No but they can be reliable without being valid.
What is Classical test theory?
test/obtained scores are a combination of the true score of the test plus a level of error.
what is more accurate large score large error or small score small error
small score small error
Describe item selection as a source of error
sample of items chosen may not be equally reflective of every individual’s true score.
Describe test administration as a source of error
general environmental conditions at time of adminsitartion e.g. temperature, lighting, noise; temporary “states” of test taker e.g. fatigue, anxiety, distraction influence validity.
Describe test scoring as a source of error
Come about when performance on a test is subjective to the test administrator. Especially problematic when subjectively scored e.g. projective tests, essay tests. –> error is less when tests have set scales and scoring systems
Describe systematic measurment error as a source of error
if, unknown to test developer, test consistently taps into something other than attribute being tested.
Discuss Spearment to measure reliability
ranged from 0-1 scores closed to 1 a more reliable.
What is Domain Sampling thoery
true score could only be found if people repsond to ALL items which represent the contruct. this is lengthy and not always possible. So, the domain sampling problem considers the problem of using only a sample of items to represent a constuct.
What is Item reponse thoery approach to test development.
focus on individual items rather than test as whole.
What is internal consistency? what does high internal consistency?
the extent to which a psycholigcial test is homogenous/ heterogenous.
(measuring one construct)
HIC = all items should correlate
what is the stability over time issue for reliability?
The interpretation of individual score chnages when a test is administered on more than one occassion.
Describe test retest (stability)
determines relaibility - same test administered to the same group at two different time points. if the test is relaible there scores from each time point should be highly correlated.
when is test retest not appropriate to determine relaibility?
when the contructs is not stable, chnaging rapidly. emotion not good, IQ very good.
How do you Maximise Test retest reliability?
use stable contruct, no intervention and short time between testing
describe Parrallell/alternate for of reliability
what does high parrallel/alternate relaibility look like.
two forms of the same test developed with the same content and difficulty administered to the same group.
High reliability would be strong correllation between scores of the same test.
Describe the Split half method of Reliability what is an advantage of this method.
test divided into two halfs and compared. there should be strong correltions between each half. if scores on two test are same then scores on half of once test should be same eliminates need to screate scond test to test relaibility
does the split half over of underestimate relaibility? why?
why is it better than parrellel/alternate form relaibility testing?
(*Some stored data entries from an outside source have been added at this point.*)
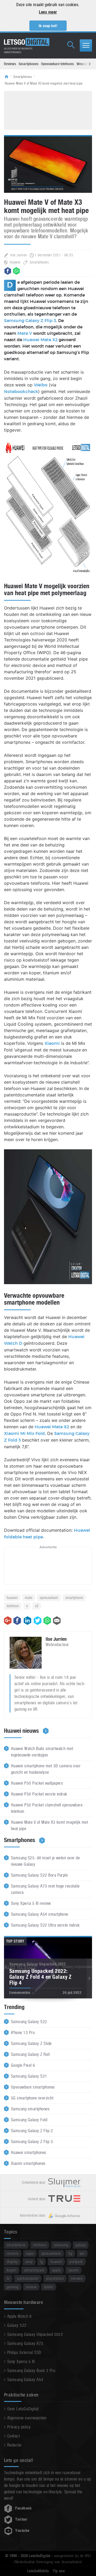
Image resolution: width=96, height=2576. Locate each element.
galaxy (80, 2245)
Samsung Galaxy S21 (29, 2076)
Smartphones (28, 64)
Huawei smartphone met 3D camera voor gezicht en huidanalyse (46, 1769)
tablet (48, 2287)
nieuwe (77, 2278)
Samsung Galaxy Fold (29, 2119)
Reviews (10, 64)
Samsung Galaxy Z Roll (30, 2054)
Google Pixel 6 (23, 2065)
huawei (12, 1597)
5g (70, 2253)
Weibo (40, 385)
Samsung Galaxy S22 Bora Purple (39, 1875)
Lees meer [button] (48, 12)
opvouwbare (49, 1597)
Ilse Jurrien (18, 255)
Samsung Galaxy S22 (29, 2021)
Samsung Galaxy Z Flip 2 (32, 2130)
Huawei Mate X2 (40, 340)
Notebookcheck (21, 392)
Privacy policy (19, 2426)
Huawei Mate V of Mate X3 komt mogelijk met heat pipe (49, 1825)
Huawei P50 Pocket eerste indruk (39, 1794)
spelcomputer (28, 2278)
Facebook (23, 2508)
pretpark (76, 2261)
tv (8, 2278)
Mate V (24, 333)
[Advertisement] (52, 109)
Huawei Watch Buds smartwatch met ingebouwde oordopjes (42, 1751)
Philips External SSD (24, 2352)
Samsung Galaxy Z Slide (31, 2043)
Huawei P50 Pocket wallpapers (37, 1783)
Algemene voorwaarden (27, 2417)
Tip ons (59, 2571)
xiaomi (73, 2270)
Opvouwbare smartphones (33, 2087)
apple (56, 2270)
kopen (12, 2270)
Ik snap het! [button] (48, 25)
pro (82, 2253)
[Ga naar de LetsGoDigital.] (8, 76)
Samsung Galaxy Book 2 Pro (31, 2370)
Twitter (21, 2519)
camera (13, 2253)
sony (29, 2261)
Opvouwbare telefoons (57, 64)
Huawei (15, 262)
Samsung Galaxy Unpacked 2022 (35, 2334)
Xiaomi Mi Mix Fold (24, 1433)
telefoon (13, 1606)
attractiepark (34, 2270)
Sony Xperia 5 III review (31, 1903)
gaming (13, 2287)
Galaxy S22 (17, 2325)
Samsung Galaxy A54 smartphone (39, 1914)
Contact (13, 2436)
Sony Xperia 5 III (21, 2361)
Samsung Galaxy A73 (25, 2343)
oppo (30, 2253)
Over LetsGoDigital (23, 2408)
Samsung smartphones (30, 2108)
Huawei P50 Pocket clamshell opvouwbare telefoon (46, 1808)
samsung (61, 2245)
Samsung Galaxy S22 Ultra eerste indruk (45, 1925)
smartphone (74, 1597)
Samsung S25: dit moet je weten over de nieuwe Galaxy (45, 1861)
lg (41, 2261)
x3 (36, 1606)
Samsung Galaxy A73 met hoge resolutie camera (45, 1889)
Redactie (14, 2445)
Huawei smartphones (28, 2152)
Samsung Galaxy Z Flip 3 (30, 321)
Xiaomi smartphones (28, 2163)
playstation (55, 2278)
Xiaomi (52, 1043)
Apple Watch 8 (19, 2316)
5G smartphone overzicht (32, 2098)
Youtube (22, 2530)
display (12, 2261)
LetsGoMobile (38, 2571)
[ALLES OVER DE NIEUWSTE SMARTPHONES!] (26, 42)
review (31, 2287)
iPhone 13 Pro (23, 2032)
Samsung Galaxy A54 (25, 2379)
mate (29, 1597)
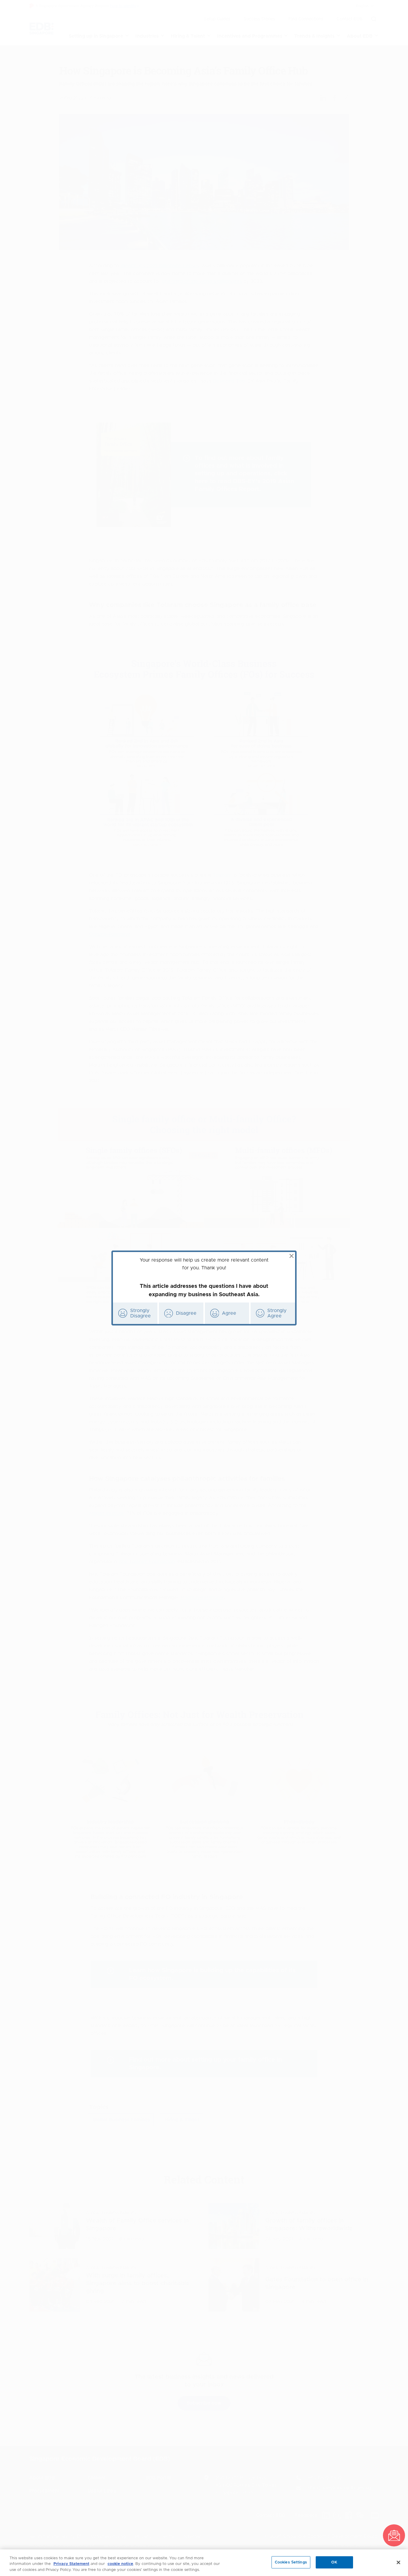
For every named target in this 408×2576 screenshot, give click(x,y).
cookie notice (120, 2564)
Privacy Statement (71, 2564)
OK (334, 2562)
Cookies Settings (291, 2562)
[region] (204, 2562)
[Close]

underestimated because of smaller number of items used in correlation
it is better because it eliminates the need to create a second test to test relaibility
What is the Spearmen Brown formula used for?
used to test reliability when each half of the test for test re test of not the same length.
what is cronbachs aplha on which data is it used?
what is the range and redundency?
scores reliability for tests
used= on tests with graded score system (agree to disagree)
Range 0 (not similair) 1 (identical) .7 adequate .8 good .9 redundant.
when is Kuder Richardson 20 used
to determined reliability for tests with dichotomously scored items (0 or 1)
what is Content Validity?
does the test adeqaulty represent all the possible items which measure the contruct. If a unit spend half the time on math and half on phsycs the test should reflect this in the final exam.